The off-switch game as a toy example illustrating how the three principles above lead to a robot that is willing to be switched off (page 196). The core idea is that if a robot is uncertain about human’s preferences, it might be better off deferring to the human, who can turn it off, but even then, that is better than accidentally doing something that is bad for the human.
More technically (but still simplified), suppose the following structure of the off-switch game from Hadfield-Menell et al. (2016)
where the robot \(R\) goes first and can either perform an action \(a\), wait and inform the human \(H\) that it will perform an action \(a\), \(w(a)\), or switch itself off, \(s\). The human, \(H\), can either switch the robot off if the human’s utility is negative, \(s\), or not, \(\neg s\). Finally, the if the robot is not switched off, it will perform action \(a\).
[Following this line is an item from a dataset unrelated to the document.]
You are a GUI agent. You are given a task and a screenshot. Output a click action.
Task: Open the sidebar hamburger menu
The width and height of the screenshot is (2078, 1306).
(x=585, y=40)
Assume the robot’s belief about human’s utility \(u\) is \(p(u)\) and that switching the robot off has zero utility. The expected utilities of different actions are
Therefore, since
\begin{align}
\mathrm{EU}(w(a)) &= \int_{-\infty}^0 p(u) \cdot 0 \,\mathrm du + \int_0^{\infty} p(u) \cdot u \,\mathrm du \nonumber\\
&= 0 + \int_0^{\infty} p(u) \cdot u \,\mathrm du \nonumber\\
&\geq \int_{-\infty}^0 p(u) \cdot u \,\mathrm du + \int_0^{\infty} p(u) \cdot u \,\mathrm du \nonumber\\
&= \E_{p(u)}[u] \nonumber\\
&= \mathrm{EU}(a), \nonumber
\end{align}
as long as there is a negative probability mass on \(u\) being negative, deferring to the human, who might switch off the robot, is preferable to performing \(a\) directly.
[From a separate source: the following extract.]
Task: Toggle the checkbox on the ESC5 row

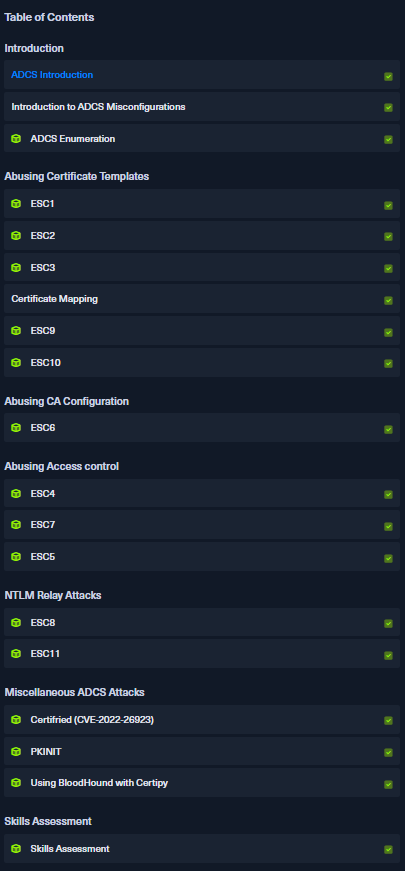Action: point(388,558)
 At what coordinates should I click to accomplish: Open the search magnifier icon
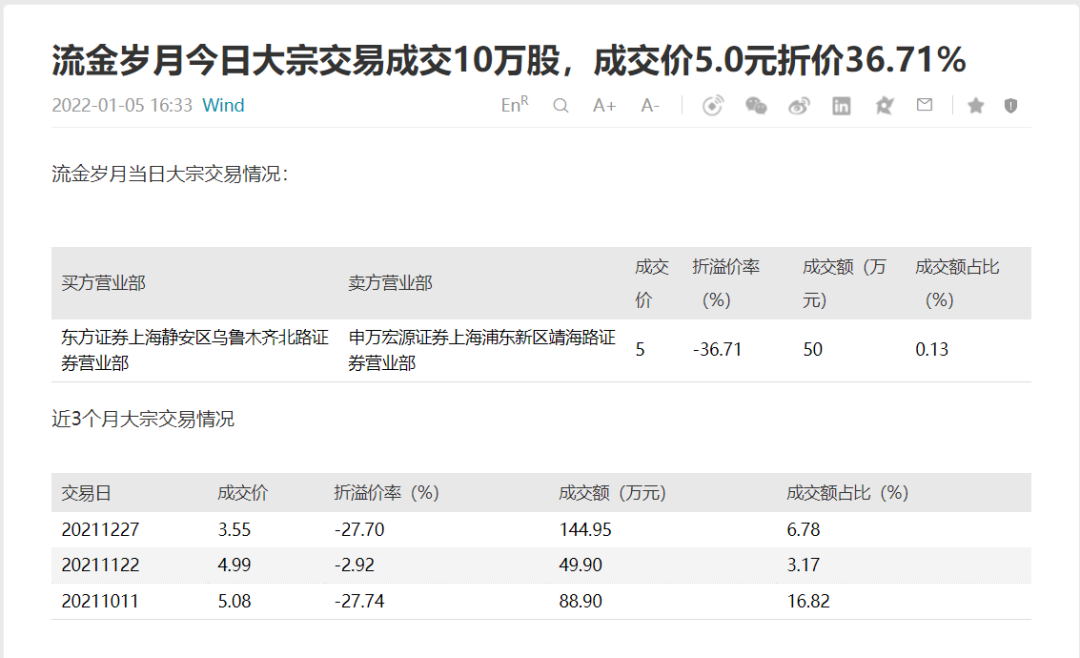pyautogui.click(x=560, y=105)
The proposed framework for safe AI is very normative, perhaps a special case of interactive partially observable Markov decision processes (IPOMDPs). IPOMDPs are infamously expensive in both time and memory and it’s unclear how to get these ideas working in real systems. The framework is utilitarian which comes with a baggage of criticisms (which Russell tries to address). Also, at the end of the day, aren’t we maximizing a fixed objective (unknown human preferences that are learnable from human actions), so we’re back to the standard model, anyway?